Excerpt to read
>> START

# gold spot plec?



## PoisonGirl (Oct 24, 2008)

i went to the pet shop today to order a couple of neons and saw some tiny plecs.

now he is a bit useless when it comes to plecs and told me he thinks ther are old spot??
they had babies, they are too cute!

what do these gold spot (if thats even the right name) look like and how big do they get?

My tank is only 2ft so dont want a huge one.


----------



## hawksport (Dec 27, 2009)

Could be this Gold Spot Dwarf Pleco - Parotocinclus spilosoma
or thisGold Nugget Pleco (L18) - Baryancistrus sp. (?)
or this Fishkeeping - Caresheets - Gold Spot Pleco L001, L022 (Sailfin plec) - Glyptoperichthys joselimaianus
or any of a number of others


----------



## Guest (Nov 18, 2010)

My money is going on _Glyptoperichthys joselimaianus_, but either way you would still need a bigger tank for all of the above species apart from _Parotocinclus spilosoma_.

>> END

Exercise task 1
Return the part of the gold spot plec thread from "## Guest (Nov" up to and including "from _Parotocinclus spilosoma_.", word for word.
The gold spot plec thread and the entries that follow it are unrelated to each other.

Material to process
>> START

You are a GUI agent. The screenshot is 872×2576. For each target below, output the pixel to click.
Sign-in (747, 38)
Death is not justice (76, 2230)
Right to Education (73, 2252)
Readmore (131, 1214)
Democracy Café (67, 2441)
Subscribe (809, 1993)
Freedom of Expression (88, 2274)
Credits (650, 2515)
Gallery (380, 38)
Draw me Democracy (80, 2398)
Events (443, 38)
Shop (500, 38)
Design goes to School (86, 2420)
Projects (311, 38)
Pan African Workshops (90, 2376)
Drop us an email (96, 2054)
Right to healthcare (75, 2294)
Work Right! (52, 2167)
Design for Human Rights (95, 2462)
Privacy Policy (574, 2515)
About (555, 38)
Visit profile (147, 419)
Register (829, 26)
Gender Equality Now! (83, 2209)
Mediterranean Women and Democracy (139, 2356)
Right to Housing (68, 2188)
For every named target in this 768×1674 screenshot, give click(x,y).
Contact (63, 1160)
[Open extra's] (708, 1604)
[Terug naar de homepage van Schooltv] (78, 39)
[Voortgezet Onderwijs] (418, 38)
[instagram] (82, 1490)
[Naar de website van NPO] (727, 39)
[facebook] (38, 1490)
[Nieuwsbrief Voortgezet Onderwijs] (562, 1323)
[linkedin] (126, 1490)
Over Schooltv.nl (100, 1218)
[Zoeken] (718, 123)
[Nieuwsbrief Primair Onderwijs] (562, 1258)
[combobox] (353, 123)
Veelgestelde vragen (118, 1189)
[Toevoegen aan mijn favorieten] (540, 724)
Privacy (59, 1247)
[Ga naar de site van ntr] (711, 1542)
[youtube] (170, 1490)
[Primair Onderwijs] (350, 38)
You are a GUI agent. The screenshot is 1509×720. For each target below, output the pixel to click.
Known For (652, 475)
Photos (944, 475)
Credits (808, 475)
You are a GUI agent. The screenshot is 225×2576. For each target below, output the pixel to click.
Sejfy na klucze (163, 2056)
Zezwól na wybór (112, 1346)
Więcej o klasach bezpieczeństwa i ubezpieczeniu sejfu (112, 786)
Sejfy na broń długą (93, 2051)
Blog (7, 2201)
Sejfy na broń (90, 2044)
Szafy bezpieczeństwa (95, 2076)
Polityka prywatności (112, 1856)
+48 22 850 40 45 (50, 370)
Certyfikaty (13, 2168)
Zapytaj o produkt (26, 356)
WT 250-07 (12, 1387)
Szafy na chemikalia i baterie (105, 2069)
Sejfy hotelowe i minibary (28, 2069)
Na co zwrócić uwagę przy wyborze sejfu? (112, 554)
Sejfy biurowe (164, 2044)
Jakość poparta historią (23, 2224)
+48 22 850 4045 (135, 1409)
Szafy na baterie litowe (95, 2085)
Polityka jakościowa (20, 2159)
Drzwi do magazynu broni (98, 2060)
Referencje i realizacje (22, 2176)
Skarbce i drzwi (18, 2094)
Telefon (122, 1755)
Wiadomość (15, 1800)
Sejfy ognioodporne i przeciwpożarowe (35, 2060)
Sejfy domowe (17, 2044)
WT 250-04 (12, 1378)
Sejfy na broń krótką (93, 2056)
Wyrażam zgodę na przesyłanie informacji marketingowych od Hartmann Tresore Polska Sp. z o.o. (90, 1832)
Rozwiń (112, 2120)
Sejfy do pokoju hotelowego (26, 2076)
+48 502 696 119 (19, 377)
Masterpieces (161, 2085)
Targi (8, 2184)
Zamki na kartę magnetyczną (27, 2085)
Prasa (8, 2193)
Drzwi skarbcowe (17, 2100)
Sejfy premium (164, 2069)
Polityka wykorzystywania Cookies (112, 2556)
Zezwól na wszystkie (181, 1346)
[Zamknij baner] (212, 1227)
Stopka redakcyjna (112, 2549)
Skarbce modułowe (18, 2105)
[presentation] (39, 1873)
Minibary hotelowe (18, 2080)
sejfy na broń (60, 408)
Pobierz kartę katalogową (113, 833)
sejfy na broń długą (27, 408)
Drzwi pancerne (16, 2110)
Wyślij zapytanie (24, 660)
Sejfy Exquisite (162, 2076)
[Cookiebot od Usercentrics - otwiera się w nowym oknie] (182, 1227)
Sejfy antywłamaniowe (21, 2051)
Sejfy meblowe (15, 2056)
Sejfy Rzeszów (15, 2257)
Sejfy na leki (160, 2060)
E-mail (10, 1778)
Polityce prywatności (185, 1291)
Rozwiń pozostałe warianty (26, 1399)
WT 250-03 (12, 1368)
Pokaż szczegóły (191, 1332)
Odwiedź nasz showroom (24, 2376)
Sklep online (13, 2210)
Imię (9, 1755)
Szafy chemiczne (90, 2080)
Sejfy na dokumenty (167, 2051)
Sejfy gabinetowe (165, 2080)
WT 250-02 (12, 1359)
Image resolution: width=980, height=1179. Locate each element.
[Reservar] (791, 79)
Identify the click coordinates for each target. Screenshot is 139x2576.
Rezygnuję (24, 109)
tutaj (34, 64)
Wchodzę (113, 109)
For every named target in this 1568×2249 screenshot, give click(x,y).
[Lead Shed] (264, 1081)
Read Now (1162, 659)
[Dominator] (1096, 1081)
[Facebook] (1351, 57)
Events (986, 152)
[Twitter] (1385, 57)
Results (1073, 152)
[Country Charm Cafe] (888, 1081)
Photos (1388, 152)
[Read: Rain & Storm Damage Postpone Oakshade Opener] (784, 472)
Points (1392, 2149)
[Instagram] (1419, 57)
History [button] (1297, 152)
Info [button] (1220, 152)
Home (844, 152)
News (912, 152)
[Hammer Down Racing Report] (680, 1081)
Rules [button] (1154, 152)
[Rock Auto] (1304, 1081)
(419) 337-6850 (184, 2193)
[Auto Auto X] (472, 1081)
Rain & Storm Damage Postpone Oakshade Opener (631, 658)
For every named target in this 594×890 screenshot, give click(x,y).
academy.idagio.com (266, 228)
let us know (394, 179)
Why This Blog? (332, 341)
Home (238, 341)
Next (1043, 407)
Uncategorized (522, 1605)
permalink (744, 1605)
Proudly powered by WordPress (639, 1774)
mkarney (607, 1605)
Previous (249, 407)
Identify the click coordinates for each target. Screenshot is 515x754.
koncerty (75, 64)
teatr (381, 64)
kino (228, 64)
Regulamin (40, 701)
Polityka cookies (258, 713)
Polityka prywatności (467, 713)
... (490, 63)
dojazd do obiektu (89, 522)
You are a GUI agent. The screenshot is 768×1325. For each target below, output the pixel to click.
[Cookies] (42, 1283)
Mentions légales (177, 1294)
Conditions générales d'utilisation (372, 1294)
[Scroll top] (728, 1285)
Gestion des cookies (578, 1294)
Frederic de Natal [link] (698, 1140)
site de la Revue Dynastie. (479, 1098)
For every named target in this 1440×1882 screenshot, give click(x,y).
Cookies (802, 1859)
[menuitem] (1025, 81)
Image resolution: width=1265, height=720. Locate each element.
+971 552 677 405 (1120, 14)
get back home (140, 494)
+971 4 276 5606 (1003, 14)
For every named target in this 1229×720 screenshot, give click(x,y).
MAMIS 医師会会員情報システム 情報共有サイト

>> END

Exercise task 2
Retype the entries from the line with "Credits (808, 475)" up to and including the line with "[Zamknij baner] (212, 1227)", without any changes.

Output 1
## Guest (Nov 18, 2010)

My money is going on _Glyptoperichthys joselimaianus_, but either way you would still need a bigger tank for all of the above species apart from _Parotocinclus spilosoma_.

Output 2
Credits (808, 475)
You are a GUI agent. The screenshot is 225×2576. For each target below, output the pixel to click.
Sejfy na klucze (163, 2056)
Zezwól na wybór (112, 1346)
Więcej o klasach bezpieczeństwa i ubezpieczeniu sejfu (112, 786)
Sejfy na broń długą (93, 2051)
Blog (7, 2201)
Sejfy na broń (90, 2044)
Szafy bezpieczeństwa (95, 2076)
Polityka prywatności (112, 1856)
+48 22 850 40 45 (50, 370)
Certyfikaty (13, 2168)
Zapytaj o produkt (26, 356)
WT 250-07 (12, 1387)
Szafy na chemikalia i baterie (105, 2069)
Sejfy hotelowe i minibary (28, 2069)
Na co zwrócić uwagę przy wyborze sejfu? (112, 554)
Sejfy biurowe (164, 2044)
Jakość poparta historią (23, 2224)
+48 22 850 4045 (135, 1409)
Szafy na baterie litowe (95, 2085)
Polityka jakościowa (20, 2159)
Drzwi do magazynu broni (98, 2060)
Referencje i realizacje (22, 2176)
Skarbce i drzwi (18, 2094)
Telefon (122, 1755)
Wiadomość (15, 1800)
Sejfy ognioodporne i przeciwpożarowe (35, 2060)
Sejfy domowe (17, 2044)
WT 250-04 (12, 1378)
Sejfy na broń krótką (93, 2056)
Wyrażam zgodę na przesyłanie informacji marketingowych od Hartmann Tresore Polska Sp. z o.o. (90, 1832)
Rozwiń (112, 2120)
Sejfy do pokoju hotelowego (26, 2076)
+48 502 696 119 (19, 377)
Masterpieces (161, 2085)
Targi (8, 2184)
Zamki na kartę magnetyczną (27, 2085)
Prasa (8, 2193)
Drzwi skarbcowe (17, 2100)
Sejfy premium (164, 2069)
Polityka wykorzystywania Cookies (112, 2556)
Zezwól na wszystkie (181, 1346)
[Zamknij baner] (212, 1227)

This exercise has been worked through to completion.